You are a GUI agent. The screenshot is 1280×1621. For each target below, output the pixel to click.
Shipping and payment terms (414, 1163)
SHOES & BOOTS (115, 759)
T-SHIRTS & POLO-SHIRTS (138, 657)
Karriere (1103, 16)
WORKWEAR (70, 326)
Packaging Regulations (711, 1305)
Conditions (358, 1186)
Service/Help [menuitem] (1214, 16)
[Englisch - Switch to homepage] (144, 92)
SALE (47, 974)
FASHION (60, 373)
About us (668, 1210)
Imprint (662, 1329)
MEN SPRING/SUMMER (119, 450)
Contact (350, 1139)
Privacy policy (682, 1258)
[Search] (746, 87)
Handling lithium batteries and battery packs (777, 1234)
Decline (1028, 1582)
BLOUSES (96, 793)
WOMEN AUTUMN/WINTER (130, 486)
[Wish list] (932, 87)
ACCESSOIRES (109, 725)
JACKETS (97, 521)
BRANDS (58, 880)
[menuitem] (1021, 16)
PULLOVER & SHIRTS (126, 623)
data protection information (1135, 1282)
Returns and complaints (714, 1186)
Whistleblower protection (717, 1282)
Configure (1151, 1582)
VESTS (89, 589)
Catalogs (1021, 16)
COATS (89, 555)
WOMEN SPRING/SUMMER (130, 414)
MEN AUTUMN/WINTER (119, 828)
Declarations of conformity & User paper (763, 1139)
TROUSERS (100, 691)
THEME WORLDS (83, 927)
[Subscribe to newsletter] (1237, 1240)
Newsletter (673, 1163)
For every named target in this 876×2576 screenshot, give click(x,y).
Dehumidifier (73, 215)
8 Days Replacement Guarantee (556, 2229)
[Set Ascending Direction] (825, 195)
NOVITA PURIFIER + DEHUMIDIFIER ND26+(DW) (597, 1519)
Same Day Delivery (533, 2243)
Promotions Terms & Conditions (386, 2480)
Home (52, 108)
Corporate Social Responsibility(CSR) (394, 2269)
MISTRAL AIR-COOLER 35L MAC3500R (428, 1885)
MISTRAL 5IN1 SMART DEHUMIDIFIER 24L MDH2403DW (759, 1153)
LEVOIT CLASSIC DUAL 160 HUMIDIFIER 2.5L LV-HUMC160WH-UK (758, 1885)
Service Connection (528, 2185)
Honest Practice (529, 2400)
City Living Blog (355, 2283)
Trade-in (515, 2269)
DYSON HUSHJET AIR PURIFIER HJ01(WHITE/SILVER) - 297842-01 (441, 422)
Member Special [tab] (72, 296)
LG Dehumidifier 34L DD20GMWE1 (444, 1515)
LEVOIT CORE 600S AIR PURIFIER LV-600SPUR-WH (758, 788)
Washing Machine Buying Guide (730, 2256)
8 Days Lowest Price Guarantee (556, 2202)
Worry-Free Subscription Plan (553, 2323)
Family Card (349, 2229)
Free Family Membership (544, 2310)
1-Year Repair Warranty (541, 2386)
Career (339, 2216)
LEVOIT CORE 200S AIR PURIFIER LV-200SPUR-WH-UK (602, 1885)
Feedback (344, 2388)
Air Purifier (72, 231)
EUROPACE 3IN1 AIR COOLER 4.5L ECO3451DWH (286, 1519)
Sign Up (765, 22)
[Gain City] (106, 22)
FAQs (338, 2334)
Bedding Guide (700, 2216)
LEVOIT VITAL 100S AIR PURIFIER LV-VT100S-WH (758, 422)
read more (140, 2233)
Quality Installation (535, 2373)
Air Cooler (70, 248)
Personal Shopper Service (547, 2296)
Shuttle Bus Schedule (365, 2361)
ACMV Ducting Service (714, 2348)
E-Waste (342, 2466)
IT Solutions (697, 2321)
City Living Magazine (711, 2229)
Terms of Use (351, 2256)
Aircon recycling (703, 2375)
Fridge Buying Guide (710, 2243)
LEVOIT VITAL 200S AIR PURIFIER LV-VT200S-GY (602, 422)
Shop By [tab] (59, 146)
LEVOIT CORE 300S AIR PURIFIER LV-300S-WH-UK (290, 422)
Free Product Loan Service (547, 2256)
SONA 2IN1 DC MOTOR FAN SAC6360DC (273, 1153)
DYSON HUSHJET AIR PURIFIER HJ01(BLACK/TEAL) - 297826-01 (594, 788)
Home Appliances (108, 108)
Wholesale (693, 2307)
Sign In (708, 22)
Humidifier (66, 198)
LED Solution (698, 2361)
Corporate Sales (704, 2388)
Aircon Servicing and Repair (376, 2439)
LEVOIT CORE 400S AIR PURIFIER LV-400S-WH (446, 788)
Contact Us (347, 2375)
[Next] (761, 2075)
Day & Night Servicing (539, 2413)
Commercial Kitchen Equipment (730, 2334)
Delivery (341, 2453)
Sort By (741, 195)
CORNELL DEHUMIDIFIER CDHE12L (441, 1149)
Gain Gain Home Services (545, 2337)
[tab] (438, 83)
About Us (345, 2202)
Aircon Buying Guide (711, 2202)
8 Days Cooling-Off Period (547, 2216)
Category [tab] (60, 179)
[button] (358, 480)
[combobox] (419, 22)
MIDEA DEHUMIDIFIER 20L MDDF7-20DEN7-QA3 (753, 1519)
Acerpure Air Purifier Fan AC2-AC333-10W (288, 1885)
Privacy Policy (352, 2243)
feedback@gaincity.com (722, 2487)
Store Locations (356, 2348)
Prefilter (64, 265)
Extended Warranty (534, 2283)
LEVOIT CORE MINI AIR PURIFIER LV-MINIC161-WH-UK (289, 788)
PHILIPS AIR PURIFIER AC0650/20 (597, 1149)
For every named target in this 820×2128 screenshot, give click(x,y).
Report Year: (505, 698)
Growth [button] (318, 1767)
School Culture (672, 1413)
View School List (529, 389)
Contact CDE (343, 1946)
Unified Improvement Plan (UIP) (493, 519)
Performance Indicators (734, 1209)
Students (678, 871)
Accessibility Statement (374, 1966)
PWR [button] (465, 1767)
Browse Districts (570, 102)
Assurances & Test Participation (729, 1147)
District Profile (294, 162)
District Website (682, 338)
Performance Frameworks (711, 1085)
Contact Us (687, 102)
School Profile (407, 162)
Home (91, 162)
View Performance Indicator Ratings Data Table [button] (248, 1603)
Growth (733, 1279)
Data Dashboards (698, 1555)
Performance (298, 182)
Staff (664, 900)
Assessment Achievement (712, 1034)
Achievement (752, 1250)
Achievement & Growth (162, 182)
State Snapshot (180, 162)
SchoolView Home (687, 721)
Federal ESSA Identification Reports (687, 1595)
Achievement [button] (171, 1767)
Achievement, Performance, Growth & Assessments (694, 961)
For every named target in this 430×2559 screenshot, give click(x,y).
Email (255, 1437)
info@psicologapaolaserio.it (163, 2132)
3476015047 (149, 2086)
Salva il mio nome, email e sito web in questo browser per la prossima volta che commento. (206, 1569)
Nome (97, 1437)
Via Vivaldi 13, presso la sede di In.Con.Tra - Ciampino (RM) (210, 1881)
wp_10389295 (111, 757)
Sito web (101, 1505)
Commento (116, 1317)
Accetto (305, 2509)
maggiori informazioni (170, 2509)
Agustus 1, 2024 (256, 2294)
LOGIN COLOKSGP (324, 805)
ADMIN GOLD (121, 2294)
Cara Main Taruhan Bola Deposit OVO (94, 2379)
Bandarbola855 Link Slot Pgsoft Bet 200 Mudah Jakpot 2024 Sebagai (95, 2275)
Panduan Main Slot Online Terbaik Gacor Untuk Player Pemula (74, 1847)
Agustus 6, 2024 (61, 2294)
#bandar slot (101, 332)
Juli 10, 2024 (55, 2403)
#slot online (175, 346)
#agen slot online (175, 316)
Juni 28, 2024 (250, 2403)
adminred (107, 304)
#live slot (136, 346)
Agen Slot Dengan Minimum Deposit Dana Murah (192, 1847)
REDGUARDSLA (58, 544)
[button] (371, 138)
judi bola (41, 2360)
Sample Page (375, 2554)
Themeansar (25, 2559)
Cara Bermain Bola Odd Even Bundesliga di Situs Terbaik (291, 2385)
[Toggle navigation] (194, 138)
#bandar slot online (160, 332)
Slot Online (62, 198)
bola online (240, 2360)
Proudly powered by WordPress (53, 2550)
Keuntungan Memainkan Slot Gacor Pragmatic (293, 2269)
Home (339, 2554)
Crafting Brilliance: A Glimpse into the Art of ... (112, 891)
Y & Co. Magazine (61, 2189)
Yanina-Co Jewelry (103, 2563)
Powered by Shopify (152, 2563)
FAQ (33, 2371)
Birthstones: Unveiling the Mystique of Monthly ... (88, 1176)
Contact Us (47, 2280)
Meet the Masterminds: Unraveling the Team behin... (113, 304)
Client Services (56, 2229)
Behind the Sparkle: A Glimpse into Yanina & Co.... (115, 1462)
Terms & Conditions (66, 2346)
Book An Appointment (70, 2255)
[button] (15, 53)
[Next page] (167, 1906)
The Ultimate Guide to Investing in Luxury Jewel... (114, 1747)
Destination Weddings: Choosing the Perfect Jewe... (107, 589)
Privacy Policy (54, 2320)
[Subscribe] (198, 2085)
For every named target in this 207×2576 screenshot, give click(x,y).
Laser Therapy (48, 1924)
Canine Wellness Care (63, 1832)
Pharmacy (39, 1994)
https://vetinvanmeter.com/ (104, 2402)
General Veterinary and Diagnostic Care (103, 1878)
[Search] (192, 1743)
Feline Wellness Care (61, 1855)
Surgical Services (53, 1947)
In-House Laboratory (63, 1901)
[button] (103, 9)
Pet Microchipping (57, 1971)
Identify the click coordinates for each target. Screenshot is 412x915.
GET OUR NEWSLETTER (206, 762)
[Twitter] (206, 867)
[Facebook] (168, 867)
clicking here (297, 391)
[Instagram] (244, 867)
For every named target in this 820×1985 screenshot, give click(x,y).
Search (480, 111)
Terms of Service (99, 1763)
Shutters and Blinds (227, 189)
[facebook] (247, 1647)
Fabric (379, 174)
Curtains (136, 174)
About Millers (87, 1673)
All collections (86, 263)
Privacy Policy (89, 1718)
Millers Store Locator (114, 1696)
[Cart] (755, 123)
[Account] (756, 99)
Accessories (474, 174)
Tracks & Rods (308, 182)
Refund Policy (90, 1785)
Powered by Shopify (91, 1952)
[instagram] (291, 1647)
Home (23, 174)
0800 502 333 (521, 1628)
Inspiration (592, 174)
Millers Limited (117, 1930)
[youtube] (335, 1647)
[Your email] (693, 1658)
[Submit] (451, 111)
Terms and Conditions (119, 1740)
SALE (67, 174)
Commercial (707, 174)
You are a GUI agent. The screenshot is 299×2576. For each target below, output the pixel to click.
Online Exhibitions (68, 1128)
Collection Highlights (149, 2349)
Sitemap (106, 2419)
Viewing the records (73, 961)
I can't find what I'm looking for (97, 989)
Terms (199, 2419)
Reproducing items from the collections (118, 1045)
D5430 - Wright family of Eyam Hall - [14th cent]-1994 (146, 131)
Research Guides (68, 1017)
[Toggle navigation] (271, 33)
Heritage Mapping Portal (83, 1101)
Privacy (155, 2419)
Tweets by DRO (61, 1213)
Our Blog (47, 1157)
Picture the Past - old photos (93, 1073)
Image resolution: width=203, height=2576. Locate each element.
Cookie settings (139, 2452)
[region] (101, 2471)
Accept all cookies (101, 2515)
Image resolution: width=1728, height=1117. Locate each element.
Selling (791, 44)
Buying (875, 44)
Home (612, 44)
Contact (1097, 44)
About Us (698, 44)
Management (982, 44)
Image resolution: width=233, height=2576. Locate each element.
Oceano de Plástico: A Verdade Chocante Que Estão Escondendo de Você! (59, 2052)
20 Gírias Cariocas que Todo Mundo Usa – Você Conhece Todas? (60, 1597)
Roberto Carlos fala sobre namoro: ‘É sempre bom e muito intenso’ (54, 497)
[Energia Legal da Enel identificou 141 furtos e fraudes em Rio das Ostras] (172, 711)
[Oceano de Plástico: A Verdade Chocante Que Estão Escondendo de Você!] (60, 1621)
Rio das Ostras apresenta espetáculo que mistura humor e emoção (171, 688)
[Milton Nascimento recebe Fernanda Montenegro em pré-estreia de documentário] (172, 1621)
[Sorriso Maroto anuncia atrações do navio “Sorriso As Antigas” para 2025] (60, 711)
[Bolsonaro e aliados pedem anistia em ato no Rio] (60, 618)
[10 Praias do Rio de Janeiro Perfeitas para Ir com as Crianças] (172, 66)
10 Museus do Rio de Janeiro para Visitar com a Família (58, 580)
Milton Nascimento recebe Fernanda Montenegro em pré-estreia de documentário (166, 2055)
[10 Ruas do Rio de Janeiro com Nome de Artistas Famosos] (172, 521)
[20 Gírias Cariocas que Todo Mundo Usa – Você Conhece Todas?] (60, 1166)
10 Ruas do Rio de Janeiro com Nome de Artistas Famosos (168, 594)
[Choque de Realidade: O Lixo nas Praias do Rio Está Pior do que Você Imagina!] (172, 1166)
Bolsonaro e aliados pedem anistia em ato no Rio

------------------------------------------------------------

**WHAT IS EXPECTED**
Above are the entries. Output exactly the lines beginning with the line that has "D5430 - Wright" and ending with the line that has "Rio das Ostras apresenta".

**RESPONSE BOX**
D5430 - Wright family of Eyam Hall - [14th cent]-1994 (146, 131)
Research Guides (68, 1017)
[Toggle navigation] (271, 33)
Heritage Mapping Portal (83, 1101)
Privacy (155, 2419)
Tweets by DRO (61, 1213)
Our Blog (47, 1157)
Picture the Past - old photos (93, 1073)
Image resolution: width=203, height=2576. Locate each element.
Cookie settings (139, 2452)
[region] (101, 2471)
Accept all cookies (101, 2515)
Image resolution: width=1728, height=1117. Locate each element.
Selling (791, 44)
Buying (875, 44)
Home (612, 44)
Contact (1097, 44)
About Us (698, 44)
Management (982, 44)
Image resolution: width=233, height=2576. Locate each element.
Oceano de Plástico: A Verdade Chocante Que Estão Escondendo de Você! (59, 2052)
20 Gírias Cariocas que Todo Mundo Usa – Você Conhece Todas? (60, 1597)
Roberto Carlos fala sobre namoro: ‘É sempre bom e muito intenso’ (54, 497)
[Energia Legal da Enel identificou 141 furtos e fraudes em Rio das Ostras] (172, 711)
[Oceano de Plástico: A Verdade Chocante Que Estão Escondendo de Você!] (60, 1621)
Rio das Ostras apresenta espetáculo que mistura humor e emoção (171, 688)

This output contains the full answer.